Peking. Fragen an den Vize-Weltmeister David Storl nach seiner Niederlage im Kugelstoß-Finale bei der Leichtathletik-WM in Peking gegen den US-Amerikaner Joe Kovacs:

Nach den WM-Siegen 2011 und 2013 wollten Sie unbedingt den dritten Titel in Serie gewinnen. Was ist schief gelaufen?

David Storl: Ich bin nicht reingekommen in den Wettkampf. Es war schwierig, technisch eine Linie zu finden. Außerdem habe ich mir im Kopf zu viel Druck gemacht. Die eigene Erwartungshaltung war zu hoch.

Ist WM-Silber denn nix - freuen sie sich überhaupt nicht?

Storl: Ich denke schon, dass ich mich in den nächsten Tagen über Silber freuen kann, aber ich wollte gewinnen. Das war mein Ziel. Deshalb bin ich zu recht unzufrieden, weil ich es nicht erreicht habe. Wenn ich mich nicht darüber ärgern würde, wäre es nicht das richtige Herangehen für die Vorbereitung auf die nächste Saison.

Sie waren sehr zuversichtlich vor dem WM-Finale, das sie mit einem ungültigen Versuch begonnen haben. Haben Sie sich überschätzt?

Storl: Ich hatte das Niveau für einen 22-Meter-Stoß, sonst wäre ich nicht so selbstbewusst durch die Qualifikation gegangen. Die Leistung im Finale entsprach nicht meinem Niveau. Das war wie in der Formel 1: Wenn der Reifen in der ersten Runde platzt, kommt man aus dem Tritt.

Ihr bester Stoß landete bei 21,74 Meter...

Storl: Mit dem Platz kann man leben, ich bin nur enttäuscht wie der Wettkampf verlaufen ist, weil ich die Technik verloren habe.
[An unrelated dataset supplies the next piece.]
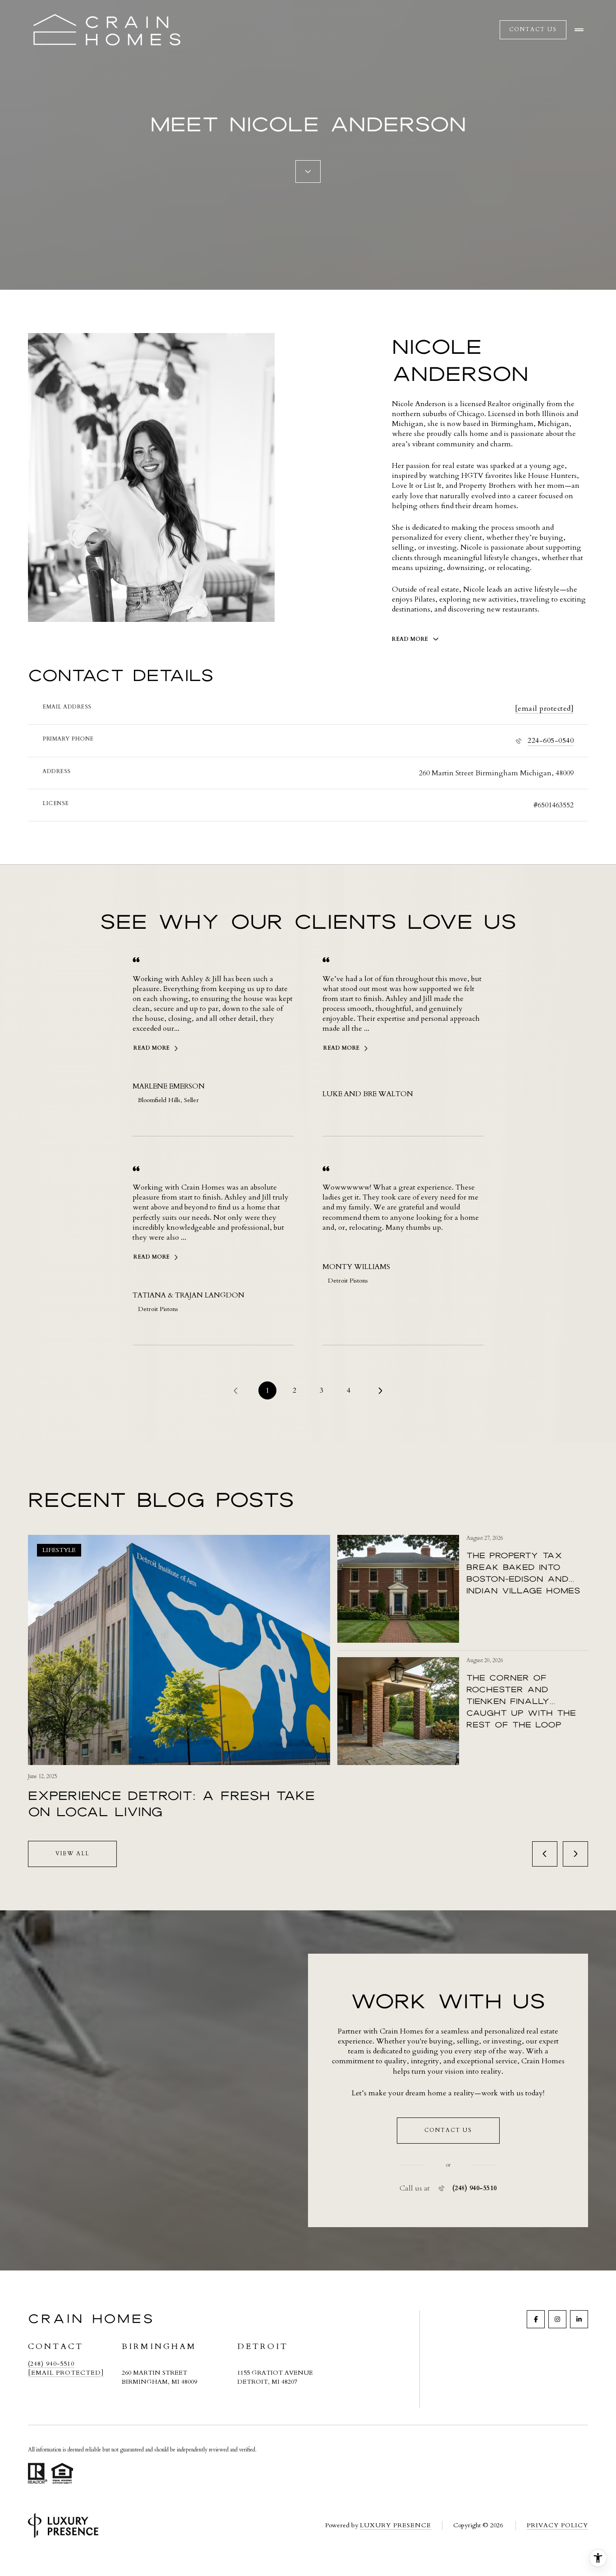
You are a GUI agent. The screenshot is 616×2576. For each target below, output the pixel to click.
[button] (448, 2130)
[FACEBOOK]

Ich möchte nicht, dass mir das noch mal passiert.

Zehn Jahre wollen sie noch weitermachen. Geht das in einer Disziplin wie Kugelstoßen, die den Körper sehr beansprucht?

Storl: Ich hatte Glück und bin immer von größeren Verletzungen verschont geblieben. Ich werde nicht jedes Jahr Höchstniveau bringen können und muss nach Olympia dem Körper mal ein Jahr Regeneration verschaffen - aber ich denke, dass es möglich ist.

Das Knie schmerzt und hat sie zuletzt auch im Training behindert. Müssen Sie sich einer Operation unterziehen?

Storl: Im Winter wäre eine Operation mit Blick auf die Vorbereitung auf die Olympischen Spiele 2016 in Rio de Janeiro zu spät. Eine OP würde Rio gefährden. Ich werde andere Wege gehen und andere Ärzte konsultieren. Ich muss im Herbst und Winter schmerzfrei werden, damit ich wieder Beinkraft aufbauen kann. Bisher habe ich nur einbeinige Kniebeugen gemacht, weil das Knie überhaupt nicht zu belasten war. Das wäre schon wichtig für Rio, dass ich das Knie belasten kann.

Kugelstoßen galt mal als eine besonders Doping gefährdete Disziplin. Für den letzten Doping-Fall sorgte der Weißrusse Andrej Michnewitsch, der bei Nachtests von Proben der WM 2005 erwischt wurde. Geht es da nun sauber zu?

Storl: Ich unterstelle niemand etwas. Die Zeiten von Andrej Michnewitsch sind, glaube ich, vorbei. Die Leistungen der Russen sind stark nach unten gegangen. Seit Michnewitsch gab es keinen positiven Doping-Fall mehr. Ich bin ein Mensch, der Vertrauen in die Jungs hat. Ich habe die 22 Meter sauber gestoßen und muss davon ausgehen, dass es auch andere können. Es bringt nichts, sich den ganzen Tag den Kopf zu zerbrechen, wer etwas genommen hat oder nicht.

Können vermeintlich große Kugelstoßer wie Randy Barnes (USA), der 1990 den noch gültigen Weltrekord von 23,12 Meter aufstellte, noch Vorbilder sein?

Storl: Ich glaube nicht, dass man den älteren Kollegen einen Vorwurf machen sollte. Es ist eine Zeit gewesen, in der es offenkundig betrieben wurde. Die Zeiten waren damals so. Die haben trotzdem trainiert und Leistungen gebracht, die keiner anderer schafft. Ich bin nicht jemand, der gegen diese Rekorde vorgeht.

Sie trauen sich auch zu, an die 23 Meter ranzukommen. Ist das ohne verbotene Methoden möglich?

Storl: Ich habe mich allein in den letzten vier Jahren rein körperlich weiterentwickelt. Ich habe mich in Richtung zum Mann hin entwickelt, mit der Kraft, die man von Natur her bekommt. Man baut das Niveau immer weiter auf, arbeitet an der Technik akribisch.

Diskus-Olympiasieger Robert Harting will Doping-Sünder bei Wettkämpfen mit roten Startnummern kennzeichnen. Wie finden Sie das?

Storl: Es ist schon eine gute Idee. Man sollte es offensichtlich gestalten, wenn Leute mal positiv getestet wurden. Man sollte auch Leute, die zweimal positiv getestet wurden, von solchen Wettkämpfen ausschließen wie zum Beispiel einen Justin Gatlin, der zweimal überführt wurde.